WHAT TO WORK ON: Search each line of the data for the word "card"; copy every line where it is found.

[Saved entries]
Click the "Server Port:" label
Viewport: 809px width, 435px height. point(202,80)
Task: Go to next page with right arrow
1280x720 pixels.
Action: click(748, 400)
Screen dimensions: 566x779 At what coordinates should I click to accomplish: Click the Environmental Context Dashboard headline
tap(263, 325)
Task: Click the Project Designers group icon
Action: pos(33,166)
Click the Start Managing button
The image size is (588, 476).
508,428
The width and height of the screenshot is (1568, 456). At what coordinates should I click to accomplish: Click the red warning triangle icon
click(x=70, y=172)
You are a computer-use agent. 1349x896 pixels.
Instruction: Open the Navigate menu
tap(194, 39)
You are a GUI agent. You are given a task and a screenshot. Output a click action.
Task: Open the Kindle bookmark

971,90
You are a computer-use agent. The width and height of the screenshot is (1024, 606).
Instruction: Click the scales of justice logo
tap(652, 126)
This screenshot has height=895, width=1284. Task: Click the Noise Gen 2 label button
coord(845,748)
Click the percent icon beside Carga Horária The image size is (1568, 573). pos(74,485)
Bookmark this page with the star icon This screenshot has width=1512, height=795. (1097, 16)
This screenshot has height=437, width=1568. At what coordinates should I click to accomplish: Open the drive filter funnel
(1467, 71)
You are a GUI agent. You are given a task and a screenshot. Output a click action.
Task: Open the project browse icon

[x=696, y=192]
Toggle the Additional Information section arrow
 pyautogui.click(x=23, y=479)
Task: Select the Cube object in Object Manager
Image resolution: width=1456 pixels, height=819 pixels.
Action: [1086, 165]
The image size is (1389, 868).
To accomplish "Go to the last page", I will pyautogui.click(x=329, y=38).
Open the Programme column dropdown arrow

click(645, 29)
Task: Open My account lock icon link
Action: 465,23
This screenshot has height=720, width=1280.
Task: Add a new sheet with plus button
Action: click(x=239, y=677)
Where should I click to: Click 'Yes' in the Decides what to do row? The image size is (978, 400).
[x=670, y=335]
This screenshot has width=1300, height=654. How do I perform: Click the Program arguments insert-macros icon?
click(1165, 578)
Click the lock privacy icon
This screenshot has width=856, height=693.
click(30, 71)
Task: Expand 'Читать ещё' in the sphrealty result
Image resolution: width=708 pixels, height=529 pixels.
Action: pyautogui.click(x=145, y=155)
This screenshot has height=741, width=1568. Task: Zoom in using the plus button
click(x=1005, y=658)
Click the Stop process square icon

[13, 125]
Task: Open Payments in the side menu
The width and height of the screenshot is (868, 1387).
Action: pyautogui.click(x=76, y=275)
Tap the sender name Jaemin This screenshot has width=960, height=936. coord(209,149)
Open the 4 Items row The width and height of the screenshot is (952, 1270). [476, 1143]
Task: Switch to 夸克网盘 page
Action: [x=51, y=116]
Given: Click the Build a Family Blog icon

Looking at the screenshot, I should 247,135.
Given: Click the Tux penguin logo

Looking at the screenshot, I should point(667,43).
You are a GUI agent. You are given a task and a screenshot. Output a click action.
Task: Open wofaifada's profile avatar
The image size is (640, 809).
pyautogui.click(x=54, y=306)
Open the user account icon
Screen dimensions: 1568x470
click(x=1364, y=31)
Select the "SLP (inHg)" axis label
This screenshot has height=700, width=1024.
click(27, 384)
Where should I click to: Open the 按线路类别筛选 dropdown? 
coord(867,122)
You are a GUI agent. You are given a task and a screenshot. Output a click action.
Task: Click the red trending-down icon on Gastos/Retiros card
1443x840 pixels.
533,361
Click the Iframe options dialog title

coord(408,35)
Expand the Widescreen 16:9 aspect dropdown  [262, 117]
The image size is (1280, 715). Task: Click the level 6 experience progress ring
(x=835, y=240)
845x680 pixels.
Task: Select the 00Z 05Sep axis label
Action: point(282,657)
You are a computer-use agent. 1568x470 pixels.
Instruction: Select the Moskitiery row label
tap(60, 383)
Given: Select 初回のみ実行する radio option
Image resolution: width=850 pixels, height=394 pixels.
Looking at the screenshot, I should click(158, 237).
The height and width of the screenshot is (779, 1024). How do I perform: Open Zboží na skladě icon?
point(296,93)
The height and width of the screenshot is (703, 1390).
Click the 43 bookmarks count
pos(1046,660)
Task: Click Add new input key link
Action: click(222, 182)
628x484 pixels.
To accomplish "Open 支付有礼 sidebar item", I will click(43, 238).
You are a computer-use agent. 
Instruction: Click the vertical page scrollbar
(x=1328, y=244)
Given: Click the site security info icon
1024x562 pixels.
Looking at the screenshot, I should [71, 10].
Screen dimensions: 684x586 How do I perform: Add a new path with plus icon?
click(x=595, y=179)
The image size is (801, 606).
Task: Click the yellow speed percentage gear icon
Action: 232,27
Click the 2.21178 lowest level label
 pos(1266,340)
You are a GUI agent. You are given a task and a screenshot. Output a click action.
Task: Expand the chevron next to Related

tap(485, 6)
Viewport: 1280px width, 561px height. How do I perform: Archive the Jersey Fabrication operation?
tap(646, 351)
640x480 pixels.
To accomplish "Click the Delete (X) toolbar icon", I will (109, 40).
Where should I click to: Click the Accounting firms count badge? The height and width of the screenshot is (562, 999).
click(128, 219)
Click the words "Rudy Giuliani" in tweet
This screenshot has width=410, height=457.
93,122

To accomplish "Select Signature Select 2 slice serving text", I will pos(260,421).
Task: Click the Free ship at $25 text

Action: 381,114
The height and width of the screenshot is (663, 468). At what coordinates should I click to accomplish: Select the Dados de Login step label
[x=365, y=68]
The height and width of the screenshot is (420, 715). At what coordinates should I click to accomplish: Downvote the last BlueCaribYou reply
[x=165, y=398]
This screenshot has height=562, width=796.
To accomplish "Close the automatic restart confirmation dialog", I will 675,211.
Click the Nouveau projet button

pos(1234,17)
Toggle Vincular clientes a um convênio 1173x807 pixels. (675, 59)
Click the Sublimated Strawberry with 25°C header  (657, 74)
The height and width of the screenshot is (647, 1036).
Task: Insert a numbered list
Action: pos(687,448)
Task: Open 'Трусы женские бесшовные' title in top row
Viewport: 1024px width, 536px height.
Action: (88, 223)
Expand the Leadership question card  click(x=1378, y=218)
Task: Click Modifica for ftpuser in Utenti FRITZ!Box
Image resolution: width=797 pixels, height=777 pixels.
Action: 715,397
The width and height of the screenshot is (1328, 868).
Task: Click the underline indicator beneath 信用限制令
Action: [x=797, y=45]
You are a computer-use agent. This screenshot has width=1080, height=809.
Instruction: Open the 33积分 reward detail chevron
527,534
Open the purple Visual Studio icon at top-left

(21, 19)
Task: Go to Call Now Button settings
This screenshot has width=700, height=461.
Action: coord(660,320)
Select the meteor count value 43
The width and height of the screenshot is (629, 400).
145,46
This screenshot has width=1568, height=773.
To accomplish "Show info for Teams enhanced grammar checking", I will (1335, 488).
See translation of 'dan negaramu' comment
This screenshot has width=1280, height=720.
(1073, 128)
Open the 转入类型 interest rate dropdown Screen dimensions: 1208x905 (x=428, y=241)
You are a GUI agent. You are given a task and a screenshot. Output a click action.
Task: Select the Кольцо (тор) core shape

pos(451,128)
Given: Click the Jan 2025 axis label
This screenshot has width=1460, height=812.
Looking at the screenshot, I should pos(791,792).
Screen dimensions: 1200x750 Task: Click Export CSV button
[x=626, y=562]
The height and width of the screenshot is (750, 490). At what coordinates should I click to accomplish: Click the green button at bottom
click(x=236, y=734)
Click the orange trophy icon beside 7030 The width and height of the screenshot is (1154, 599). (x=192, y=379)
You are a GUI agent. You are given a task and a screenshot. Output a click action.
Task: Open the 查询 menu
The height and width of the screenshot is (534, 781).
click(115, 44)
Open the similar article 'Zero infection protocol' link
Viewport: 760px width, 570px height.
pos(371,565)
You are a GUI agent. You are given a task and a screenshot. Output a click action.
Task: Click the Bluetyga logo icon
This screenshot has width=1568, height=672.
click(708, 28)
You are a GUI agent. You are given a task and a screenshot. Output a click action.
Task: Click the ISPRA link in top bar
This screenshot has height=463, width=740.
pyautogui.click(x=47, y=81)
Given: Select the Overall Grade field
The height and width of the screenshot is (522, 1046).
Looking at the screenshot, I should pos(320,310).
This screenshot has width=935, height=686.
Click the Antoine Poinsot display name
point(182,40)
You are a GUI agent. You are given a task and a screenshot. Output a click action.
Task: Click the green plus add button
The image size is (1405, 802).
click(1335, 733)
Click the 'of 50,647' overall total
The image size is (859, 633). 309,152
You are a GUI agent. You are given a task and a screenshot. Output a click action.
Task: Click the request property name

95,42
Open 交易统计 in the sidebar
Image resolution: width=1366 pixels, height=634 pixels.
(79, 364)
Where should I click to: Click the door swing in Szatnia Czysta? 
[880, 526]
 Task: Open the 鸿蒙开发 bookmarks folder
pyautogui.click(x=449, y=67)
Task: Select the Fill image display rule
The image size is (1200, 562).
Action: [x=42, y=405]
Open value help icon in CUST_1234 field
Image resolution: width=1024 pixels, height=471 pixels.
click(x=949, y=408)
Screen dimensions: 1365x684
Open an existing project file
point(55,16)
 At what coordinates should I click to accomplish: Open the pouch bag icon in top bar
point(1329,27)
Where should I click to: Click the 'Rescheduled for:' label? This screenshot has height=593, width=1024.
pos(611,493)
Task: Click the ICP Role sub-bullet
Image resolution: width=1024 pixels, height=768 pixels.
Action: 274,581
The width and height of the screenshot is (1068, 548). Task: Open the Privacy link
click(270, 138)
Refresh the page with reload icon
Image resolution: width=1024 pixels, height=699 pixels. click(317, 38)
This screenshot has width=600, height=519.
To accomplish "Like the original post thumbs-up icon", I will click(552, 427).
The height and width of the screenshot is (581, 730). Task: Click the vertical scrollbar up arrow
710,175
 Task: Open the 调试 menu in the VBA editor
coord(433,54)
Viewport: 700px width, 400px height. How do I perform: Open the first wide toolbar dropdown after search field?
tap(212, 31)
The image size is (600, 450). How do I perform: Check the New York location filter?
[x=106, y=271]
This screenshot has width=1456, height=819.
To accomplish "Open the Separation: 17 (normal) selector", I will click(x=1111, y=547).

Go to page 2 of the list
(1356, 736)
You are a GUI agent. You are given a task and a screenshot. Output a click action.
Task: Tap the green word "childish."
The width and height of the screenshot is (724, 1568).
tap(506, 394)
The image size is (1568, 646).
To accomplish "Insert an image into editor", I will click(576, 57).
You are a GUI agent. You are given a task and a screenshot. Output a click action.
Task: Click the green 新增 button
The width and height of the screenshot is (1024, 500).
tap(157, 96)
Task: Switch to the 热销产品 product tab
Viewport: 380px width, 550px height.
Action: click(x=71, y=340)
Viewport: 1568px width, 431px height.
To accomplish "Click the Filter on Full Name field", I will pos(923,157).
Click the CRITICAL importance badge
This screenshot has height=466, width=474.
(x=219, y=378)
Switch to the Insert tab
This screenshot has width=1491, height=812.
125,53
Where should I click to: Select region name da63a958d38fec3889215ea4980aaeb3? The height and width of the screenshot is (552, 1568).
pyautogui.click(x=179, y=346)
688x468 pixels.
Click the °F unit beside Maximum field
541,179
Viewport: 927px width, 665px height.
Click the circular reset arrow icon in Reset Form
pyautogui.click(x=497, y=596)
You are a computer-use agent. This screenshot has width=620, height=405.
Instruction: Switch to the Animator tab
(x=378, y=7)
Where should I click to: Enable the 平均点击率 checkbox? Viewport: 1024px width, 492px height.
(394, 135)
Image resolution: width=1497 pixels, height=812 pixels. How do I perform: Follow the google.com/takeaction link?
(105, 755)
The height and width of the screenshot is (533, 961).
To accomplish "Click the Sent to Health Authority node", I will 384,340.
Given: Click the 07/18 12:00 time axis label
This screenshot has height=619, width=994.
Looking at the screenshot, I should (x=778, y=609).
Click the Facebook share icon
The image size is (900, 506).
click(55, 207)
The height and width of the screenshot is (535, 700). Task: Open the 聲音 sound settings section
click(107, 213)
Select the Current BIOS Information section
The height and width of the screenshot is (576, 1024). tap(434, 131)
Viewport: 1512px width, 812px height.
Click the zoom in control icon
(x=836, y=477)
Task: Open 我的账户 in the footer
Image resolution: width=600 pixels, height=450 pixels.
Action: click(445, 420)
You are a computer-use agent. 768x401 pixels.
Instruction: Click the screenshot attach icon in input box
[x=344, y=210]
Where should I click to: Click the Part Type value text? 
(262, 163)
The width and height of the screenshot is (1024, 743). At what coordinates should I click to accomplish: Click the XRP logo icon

EXERCISE SOLUTION:
Task: Click the red trending-down icon on Gastos/Retiros card
Expand the Leadership question card  click(x=1378, y=218)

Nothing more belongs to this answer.